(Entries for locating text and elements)
○ ○ ○ ○
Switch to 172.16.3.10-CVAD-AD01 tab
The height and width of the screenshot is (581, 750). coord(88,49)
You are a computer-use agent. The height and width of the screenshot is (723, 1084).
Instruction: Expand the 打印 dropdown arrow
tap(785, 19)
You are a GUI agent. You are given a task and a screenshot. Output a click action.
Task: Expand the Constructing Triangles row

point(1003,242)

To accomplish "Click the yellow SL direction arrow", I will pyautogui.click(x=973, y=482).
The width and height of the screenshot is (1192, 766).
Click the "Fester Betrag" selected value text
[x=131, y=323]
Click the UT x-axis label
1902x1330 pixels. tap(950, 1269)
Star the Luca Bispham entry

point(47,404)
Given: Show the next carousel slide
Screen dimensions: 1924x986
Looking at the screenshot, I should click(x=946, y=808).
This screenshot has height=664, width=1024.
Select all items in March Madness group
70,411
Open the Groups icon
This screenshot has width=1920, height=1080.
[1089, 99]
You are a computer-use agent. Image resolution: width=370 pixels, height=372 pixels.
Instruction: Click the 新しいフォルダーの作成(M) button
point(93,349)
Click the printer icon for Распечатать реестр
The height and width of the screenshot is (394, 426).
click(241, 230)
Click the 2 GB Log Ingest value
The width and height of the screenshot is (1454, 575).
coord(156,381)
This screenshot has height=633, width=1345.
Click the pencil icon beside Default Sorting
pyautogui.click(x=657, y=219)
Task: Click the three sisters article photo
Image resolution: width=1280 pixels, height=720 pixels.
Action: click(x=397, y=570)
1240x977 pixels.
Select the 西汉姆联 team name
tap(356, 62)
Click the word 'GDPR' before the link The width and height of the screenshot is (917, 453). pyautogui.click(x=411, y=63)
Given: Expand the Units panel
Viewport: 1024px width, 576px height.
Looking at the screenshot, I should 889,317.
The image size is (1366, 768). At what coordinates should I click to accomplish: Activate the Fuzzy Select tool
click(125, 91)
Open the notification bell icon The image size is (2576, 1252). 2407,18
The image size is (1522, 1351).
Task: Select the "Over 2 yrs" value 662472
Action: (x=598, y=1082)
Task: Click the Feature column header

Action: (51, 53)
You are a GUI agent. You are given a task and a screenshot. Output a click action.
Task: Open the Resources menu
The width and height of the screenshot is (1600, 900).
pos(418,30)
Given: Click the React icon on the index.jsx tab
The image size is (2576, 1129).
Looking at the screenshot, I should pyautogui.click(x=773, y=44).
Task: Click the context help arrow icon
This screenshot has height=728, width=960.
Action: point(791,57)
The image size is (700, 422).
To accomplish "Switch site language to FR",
○ ○ ○ ○
#### SET TASK:
Convert the records above into a JSON list of strings, with one string for each line. Skip blank lines.

#### OUTPUT:
[
  "Switch to 172.16.3.10-CVAD-AD01 tab",
  "The height and width of the screenshot is (581, 750). coord(88,49)",
  "You are a computer-use agent. The height and width of the screenshot is (723, 1084).",
  "Instruction: Expand the 打印 dropdown arrow",
  "tap(785, 19)",
  "You are a GUI agent. You are given a task and a screenshot. Output a click action.",
  "Task: Expand the Constructing Triangles row",
  "point(1003,242)",
  "To accomplish \"Click the yellow SL direction arrow\", I will pyautogui.click(x=973, y=482).",
  "The width and height of the screenshot is (1192, 766).",
  "Click the \"Fester Betrag\" selected value text",
  "[x=131, y=323]",
  "Click the UT x-axis label",
  "1902x1330 pixels. tap(950, 1269)",
  "Star the Luca Bispham entry",
  "point(47,404)",
  "Given: Show the next carousel slide",
  "Screen dimensions: 1924x986",
  "Looking at the screenshot, I should click(x=946, y=808).",
  "This screenshot has height=664, width=1024.",
  "Select all items in March Madness group",
  "70,411",
  "Open the Groups icon",
  "This screenshot has width=1920, height=1080.",
  "[1089, 99]",
  "You are a computer-use agent. Image resolution: width=370 pixels, height=372 pixels.",
  "Instruction: Click the 新しいフォルダーの作成(M) button",
  "point(93,349)",
  "Click the printer icon for Распечатать реестр",
  "The height and width of the screenshot is (394, 426).",
  "click(241, 230)",
  "Click the 2 GB Log Ingest value",
  "The width and height of the screenshot is (1454, 575).",
  "coord(156,381)",
  "This screenshot has height=633, width=1345.",
  "Click the pencil icon beside Default Sorting",
  "pyautogui.click(x=657, y=219)",
  "Task: Click the three sisters article photo",
  "Image resolution: width=1280 pixels, height=720 pixels.",
  "Action: click(x=397, y=570)",
  "1240x977 pixels.",
  "Select the 西汉姆联 team name",
  "tap(356, 62)",
  "Click the word 'GDPR' before the link The width and height of the screenshot is (917, 453). pyautogui.click(x=411, y=63)",
  "Given: Expand the Units panel",
  "Viewport: 1024px width, 576px height.",
  "Looking at the screenshot, I should 889,317.",
  "The image size is (1366, 768). At what coordinates should I click to accomplish: Activate the Fuzzy Select tool",
  "click(125, 91)",
  "Open the notification bell icon The image size is (2576, 1252). 2407,18",
  "The image size is (1522, 1351).",
  "Task: Select the \"Over 2 yrs\" value 662472",
  "Action: (x=598, y=1082)",
  "Task: Click the Feature column header",
  "Action: (51, 53)",
  "You are a GUI agent. You are given a task and a screenshot. Output a click action.",
  "Task: Open the Resources menu",
  "The width and height of the screenshot is (1600, 900).",
  "pos(418,30)",
  "Given: Click the React icon on the index.jsx tab",
  "The image size is (2576, 1129).",
  "Looking at the screenshot, I should pyautogui.click(x=773, y=44).",
  "Task: Click the context help arrow icon",
  "This screenshot has height=728, width=960.",
  "Action: point(791,57)",
  "The image size is (700, 422).",
  "To accomplish \"Switch site language to FR\","
]